Exercise brief -
From the entries below, copy out all lines holding "each".

======

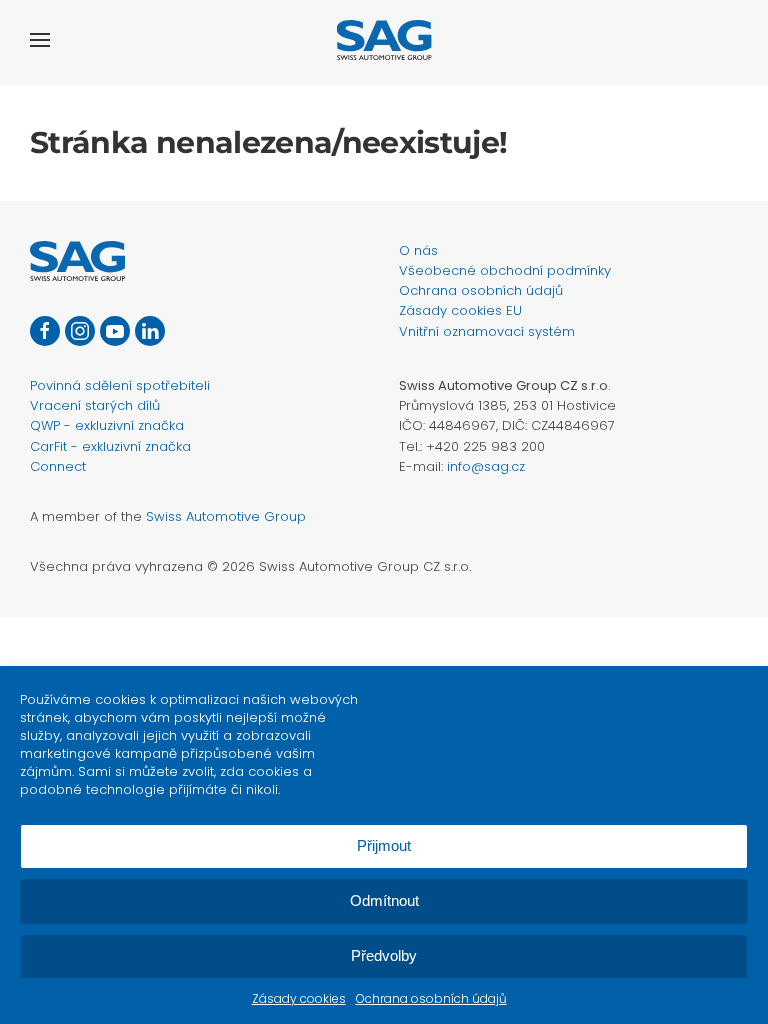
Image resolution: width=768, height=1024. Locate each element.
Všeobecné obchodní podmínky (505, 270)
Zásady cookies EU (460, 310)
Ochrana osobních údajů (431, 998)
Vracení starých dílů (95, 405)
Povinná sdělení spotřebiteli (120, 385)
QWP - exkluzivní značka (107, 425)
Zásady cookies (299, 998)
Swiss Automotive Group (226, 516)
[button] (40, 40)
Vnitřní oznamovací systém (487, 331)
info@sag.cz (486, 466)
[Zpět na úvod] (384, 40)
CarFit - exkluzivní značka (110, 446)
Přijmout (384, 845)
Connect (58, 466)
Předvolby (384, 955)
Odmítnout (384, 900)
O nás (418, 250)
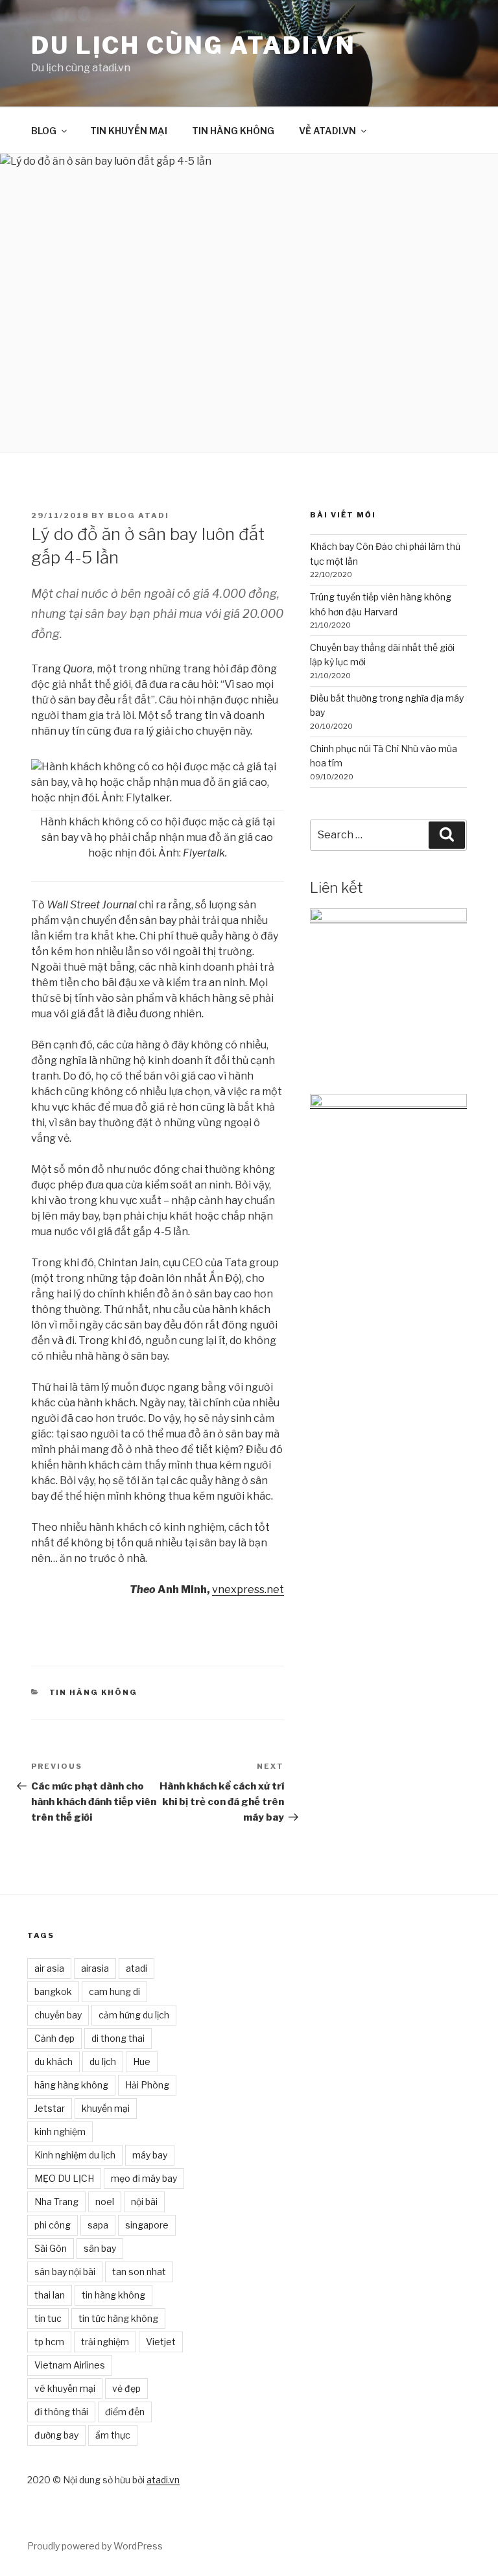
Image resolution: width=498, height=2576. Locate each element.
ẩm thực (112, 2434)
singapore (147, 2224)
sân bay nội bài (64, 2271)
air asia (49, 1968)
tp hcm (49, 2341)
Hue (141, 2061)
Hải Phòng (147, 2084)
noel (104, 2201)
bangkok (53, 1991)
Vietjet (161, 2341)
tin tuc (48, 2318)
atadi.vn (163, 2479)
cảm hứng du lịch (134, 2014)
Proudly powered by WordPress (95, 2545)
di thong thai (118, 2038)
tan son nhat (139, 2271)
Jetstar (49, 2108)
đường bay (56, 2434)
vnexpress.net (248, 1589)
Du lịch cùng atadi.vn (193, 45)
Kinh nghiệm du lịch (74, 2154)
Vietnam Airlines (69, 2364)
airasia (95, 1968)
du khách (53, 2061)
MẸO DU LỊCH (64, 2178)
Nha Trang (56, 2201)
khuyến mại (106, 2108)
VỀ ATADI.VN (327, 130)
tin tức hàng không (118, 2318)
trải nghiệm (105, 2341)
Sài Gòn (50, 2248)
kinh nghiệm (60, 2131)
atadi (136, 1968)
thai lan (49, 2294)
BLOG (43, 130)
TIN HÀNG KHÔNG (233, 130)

======

Your solution -
Image resolution: width=768, height=1024. Locate each element.
Image resolution: width=498, height=2576. Locate each element.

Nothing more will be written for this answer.